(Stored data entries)

::::

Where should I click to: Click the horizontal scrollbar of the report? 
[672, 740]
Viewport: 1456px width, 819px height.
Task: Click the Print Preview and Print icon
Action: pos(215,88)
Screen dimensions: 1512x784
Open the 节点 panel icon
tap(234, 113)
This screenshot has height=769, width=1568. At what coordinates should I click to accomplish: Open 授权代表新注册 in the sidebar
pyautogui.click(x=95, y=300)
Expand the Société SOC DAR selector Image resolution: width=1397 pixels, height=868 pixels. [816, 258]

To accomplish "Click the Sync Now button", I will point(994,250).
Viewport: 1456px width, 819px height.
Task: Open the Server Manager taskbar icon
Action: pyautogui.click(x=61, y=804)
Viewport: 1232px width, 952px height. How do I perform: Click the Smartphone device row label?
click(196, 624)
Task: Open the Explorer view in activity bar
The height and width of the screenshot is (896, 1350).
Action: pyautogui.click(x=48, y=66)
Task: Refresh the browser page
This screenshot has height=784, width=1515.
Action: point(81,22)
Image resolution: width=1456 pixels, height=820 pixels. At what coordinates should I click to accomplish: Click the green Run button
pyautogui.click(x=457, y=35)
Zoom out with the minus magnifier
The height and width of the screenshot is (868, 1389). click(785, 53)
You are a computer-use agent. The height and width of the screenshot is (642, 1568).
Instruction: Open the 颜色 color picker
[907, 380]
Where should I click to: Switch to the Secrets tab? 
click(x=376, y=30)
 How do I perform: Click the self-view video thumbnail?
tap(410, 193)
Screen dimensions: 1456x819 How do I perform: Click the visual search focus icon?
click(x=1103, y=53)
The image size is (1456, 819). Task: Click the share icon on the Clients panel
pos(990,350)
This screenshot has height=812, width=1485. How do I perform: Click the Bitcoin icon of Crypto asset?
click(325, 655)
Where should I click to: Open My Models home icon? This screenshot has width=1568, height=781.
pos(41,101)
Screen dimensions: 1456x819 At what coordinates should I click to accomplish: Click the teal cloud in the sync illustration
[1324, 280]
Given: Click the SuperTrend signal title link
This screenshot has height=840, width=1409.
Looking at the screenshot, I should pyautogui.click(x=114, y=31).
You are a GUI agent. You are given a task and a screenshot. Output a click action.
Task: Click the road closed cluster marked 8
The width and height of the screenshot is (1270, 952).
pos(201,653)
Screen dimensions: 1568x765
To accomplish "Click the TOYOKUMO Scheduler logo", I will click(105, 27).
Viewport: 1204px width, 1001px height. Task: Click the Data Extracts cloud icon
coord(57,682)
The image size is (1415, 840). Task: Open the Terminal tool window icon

::::

# What is needed:
Copy out every line of the records that the string "agent" appears in.

# Written solution:
You are a computer-use agent. The height and width of the screenshot is (642, 1568).
You are a GUI agent. You are given a task and a screenshot. Output a click action.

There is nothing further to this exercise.